▸ PARTS OF THE EXERCISE:
• 1. In the passage on internet access, what makes being offline a real loss for the more than 60% of the world's population without access? Answer in one to three sentences.
• 2. According to the passage on internet access, what does it name as the primary barrier to expanding online access throughout the developing world?
• 3. Write down the part of the passage on internet access that opens with the words containing "Barriers to connectivity" and closes with "however, is affordability.".

+++ SELECTED PASSAGE +++

In many countries around the world, it is easy to take internet access for granted. There are an estimated 3.2 billion people online today1, using the web to improve their daily lives by accessing news and health information, using e-government services, and connecting with global markets. Yet over 60% of the world’s population remains offline, excluded from accessing the life-changing possibilities of the web. Internet penetration rates drop further in Africa, where just one in five people use the internetibid..
What accounts for these low levels of connectivity in Africa and across the developing world? How would expanding internet access across the continent change social and economic realities for the average citizen? What do African governments and stakeholders alike need to do to make increased access a reality?
Barriers to connectivity
There is a number of obstacles to increasing internet access among populations that wish to be online, from low levels of digital literacy, to insufficient infrastructure to support the delivery of services, and a lack of relevant content. The primary barrier to expanding online access throughout the developing world, however, is affordability.

+++ RECORDED DATA +++

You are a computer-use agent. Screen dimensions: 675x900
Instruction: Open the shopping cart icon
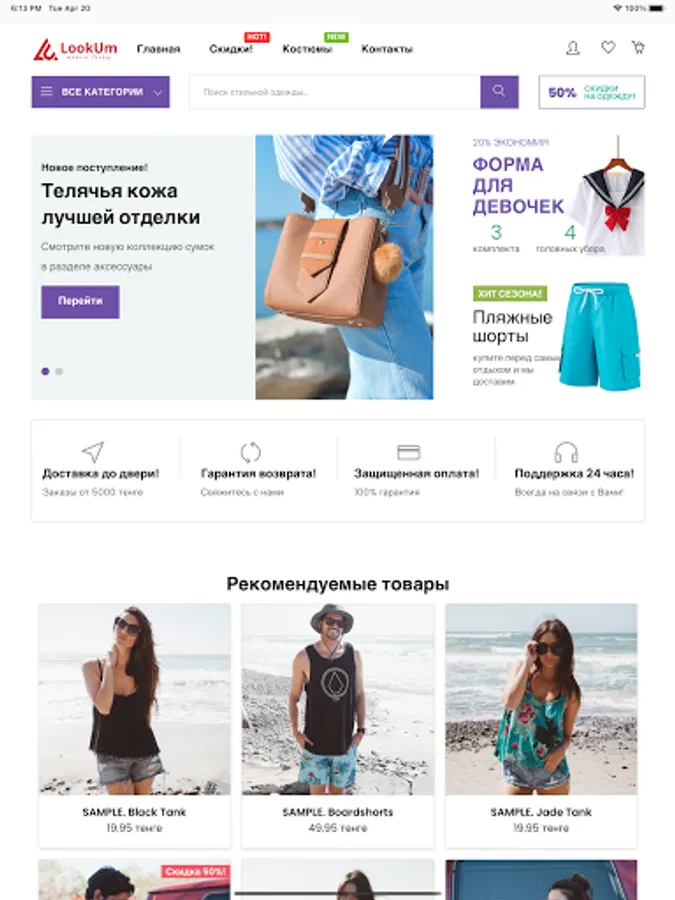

+++

▸ SOLVED PROBLEMS:
• 1. Being offline shuts these people out of what the web gives those who use it. The people online use it to improve their daily lives. They read news and health information, use e-government services and connect with global markets.

• 2. Affordability.

• 3.
Barriers to connectivity
There is a number of obstacles to increasing internet access among populations that wish to be online, from low levels of digital literacy, to insufficient infrastructure to support the delivery of services, and a lack of relevant content. The primary barrier to expanding online access throughout the developing world, however, is affordability.